This package provides tools for calibrating the camera pose and the camera depth offsets by using ROS and OpenCV
If you need a precise depth information, you have realized that by default the depth given by openni(2) is not perfectly accurate and allows you to specify in its driver z_offset_mm
and z_offset_scaling
so that:
z = z * z_offset_scaling + z_offset_mm
Currently openni(2) doesn't give any way of calibrating these two values. Lucky you this package does.

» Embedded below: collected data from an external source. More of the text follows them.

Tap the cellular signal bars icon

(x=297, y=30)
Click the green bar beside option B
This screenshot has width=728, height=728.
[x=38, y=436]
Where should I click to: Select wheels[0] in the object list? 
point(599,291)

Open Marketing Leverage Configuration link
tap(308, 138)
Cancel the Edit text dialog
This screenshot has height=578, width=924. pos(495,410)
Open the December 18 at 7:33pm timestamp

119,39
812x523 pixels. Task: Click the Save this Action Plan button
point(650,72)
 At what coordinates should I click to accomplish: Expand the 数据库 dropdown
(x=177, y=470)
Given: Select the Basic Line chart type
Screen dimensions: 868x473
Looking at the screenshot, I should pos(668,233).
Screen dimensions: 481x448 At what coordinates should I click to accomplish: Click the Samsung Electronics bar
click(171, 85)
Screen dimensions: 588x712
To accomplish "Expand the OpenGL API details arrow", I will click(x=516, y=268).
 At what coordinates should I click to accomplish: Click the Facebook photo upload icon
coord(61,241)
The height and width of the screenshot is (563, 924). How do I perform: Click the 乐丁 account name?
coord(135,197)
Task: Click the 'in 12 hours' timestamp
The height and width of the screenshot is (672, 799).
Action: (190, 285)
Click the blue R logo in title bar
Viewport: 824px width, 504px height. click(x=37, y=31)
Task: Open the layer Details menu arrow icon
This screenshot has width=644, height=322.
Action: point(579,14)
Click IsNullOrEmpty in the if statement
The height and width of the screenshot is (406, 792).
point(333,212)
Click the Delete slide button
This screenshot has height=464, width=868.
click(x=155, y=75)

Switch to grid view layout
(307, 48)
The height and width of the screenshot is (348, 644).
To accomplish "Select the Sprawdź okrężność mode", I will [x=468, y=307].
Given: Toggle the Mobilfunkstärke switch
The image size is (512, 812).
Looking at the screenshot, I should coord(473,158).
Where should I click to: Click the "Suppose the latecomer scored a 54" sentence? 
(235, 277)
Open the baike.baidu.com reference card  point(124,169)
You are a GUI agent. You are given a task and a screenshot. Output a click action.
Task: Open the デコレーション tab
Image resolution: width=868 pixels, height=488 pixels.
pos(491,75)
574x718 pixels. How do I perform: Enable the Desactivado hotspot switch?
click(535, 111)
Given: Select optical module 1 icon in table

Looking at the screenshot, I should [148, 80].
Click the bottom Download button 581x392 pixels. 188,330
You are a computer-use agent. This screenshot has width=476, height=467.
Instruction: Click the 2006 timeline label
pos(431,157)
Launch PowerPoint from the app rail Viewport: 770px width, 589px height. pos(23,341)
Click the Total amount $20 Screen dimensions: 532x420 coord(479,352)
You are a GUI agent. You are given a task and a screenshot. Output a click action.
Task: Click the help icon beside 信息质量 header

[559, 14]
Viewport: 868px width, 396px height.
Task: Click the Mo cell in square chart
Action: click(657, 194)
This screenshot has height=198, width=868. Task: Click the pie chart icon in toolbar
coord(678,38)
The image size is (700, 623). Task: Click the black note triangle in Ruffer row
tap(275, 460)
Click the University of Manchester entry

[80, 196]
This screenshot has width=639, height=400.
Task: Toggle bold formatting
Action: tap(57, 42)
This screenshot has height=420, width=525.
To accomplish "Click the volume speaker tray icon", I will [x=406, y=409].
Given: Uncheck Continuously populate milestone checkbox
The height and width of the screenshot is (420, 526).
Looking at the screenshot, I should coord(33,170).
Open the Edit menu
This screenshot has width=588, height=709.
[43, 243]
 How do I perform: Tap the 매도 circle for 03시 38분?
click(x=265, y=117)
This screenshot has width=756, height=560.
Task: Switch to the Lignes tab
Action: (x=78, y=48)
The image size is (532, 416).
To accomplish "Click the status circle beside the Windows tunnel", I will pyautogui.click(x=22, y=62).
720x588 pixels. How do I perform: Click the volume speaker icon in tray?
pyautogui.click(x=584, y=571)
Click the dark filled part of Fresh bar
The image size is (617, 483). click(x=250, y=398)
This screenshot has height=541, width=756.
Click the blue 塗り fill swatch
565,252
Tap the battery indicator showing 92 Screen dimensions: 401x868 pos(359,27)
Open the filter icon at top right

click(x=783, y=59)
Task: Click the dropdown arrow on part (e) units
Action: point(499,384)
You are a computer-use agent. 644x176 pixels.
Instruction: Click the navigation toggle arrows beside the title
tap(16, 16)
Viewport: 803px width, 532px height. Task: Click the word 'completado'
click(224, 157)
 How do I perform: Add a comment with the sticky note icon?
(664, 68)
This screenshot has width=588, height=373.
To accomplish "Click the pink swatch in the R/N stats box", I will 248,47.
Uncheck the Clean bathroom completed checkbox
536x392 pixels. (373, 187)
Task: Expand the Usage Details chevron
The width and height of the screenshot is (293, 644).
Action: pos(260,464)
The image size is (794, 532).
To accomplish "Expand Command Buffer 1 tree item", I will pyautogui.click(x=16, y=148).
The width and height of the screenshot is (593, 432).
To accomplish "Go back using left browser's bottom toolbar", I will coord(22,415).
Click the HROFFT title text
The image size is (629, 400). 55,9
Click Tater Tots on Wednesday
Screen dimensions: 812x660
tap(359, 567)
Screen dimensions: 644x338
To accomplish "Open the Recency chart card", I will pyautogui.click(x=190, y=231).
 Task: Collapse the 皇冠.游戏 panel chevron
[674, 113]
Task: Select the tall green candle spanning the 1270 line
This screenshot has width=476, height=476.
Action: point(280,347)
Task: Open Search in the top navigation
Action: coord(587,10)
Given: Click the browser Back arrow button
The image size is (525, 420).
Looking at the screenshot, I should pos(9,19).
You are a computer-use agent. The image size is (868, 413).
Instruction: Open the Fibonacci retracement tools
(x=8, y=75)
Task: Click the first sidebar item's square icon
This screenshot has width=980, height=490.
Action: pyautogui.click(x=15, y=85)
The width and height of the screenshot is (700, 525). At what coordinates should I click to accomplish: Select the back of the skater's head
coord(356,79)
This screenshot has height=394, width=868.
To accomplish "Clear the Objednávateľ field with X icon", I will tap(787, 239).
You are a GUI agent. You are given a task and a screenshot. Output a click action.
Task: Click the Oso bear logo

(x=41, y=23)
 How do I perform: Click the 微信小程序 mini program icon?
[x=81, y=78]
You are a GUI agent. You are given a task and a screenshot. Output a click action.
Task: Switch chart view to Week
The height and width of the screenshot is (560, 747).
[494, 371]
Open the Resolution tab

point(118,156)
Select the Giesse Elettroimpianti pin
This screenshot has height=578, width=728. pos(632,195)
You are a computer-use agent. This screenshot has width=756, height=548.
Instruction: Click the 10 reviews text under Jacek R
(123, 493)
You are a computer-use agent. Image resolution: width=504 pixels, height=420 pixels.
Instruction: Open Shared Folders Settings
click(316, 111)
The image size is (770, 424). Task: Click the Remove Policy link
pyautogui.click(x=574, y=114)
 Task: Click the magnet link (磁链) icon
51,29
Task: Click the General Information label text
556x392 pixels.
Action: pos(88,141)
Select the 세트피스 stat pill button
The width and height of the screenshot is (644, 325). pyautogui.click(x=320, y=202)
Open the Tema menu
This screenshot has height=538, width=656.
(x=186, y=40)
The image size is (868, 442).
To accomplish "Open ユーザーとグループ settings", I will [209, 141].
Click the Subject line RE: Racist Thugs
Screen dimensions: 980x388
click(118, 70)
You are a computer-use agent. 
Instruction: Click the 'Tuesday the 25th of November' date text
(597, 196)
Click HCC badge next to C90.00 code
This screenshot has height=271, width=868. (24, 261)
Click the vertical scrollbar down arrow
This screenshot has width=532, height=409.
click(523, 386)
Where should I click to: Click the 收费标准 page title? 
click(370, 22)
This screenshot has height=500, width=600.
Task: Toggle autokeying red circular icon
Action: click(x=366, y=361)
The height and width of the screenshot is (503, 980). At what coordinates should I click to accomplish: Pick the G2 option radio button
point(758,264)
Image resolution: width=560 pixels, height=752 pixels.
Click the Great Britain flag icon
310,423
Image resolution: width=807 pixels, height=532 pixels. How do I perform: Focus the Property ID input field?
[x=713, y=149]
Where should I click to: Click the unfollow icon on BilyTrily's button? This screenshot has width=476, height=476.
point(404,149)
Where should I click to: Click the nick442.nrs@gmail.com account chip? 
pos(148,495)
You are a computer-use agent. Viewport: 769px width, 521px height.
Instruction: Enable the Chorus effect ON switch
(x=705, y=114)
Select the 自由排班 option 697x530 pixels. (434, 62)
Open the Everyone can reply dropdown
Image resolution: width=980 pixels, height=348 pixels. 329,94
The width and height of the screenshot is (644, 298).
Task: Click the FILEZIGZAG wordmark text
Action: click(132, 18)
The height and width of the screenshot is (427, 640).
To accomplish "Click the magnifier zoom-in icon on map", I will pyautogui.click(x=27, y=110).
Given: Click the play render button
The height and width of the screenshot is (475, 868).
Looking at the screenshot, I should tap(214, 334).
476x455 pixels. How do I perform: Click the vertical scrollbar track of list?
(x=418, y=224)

What happens here is that I use a simple ARMarker and the ROS package ar-track-alvar, I get a set of several poses of the tag and compare the real depth value given by the ARMarker and the depth given by the RGBD sensor (Kinect, Xtion, ...).
1 - Calibrate the instrinsics :
http://wiki.ros.org/openni_launch/Tutorials/IntrinsicCalibration
2 - Get the depth_cam_tools
package which contains classes for running this code :
https://github.com/kuka-isir/depth_cam_tools
3 - Get ar-track-alvar
:
sudo apt-get install ros-$ROS_DISTRO-ar-track-alvar
4 - Create a ARMarker, print it, stick it to a hard object
5 - Run the RGBD sensor with depth registration:
roslaunch openni_launch openni.launch depth_registration:=true
6 - Run the depth offsets calibration :
roslaunch depth_cam_extrinsics_calib calib_depth_offsets.launch
7 - Move the ARMarker in the front of the sensor
8 - Kill the node with Ctrl+C, it will ask you if you want to save the calibration or not to the file specified in the args
-
kinect_type (string, default: Kinect)
Can be Kinect or Xtion, no difference so far
-
kinect_name (string, default: camera)
-
output_file (string, default:
$(find kinects_human_tracking)/config/$ (arg kinect_name)_depth_offsets.yaml)Path to the file you where you want to save the offsets calibration
-
nb_points (int, default: 12)
Number of points to use for calibration
-
dz (double, default: 0.05)
Minimum distance between each points used for calibration
-
marker_id (int, default: 0)
ID of the tag you are using
-
marker_size (double, default: 4.0)
Marker size in cm
-
cam_image_topic (string, default: $(arg kinect_name)/rgb/image_mono)
-
cam_info_topic (string, default: $(arg kinect_name)/rgb/camera_info)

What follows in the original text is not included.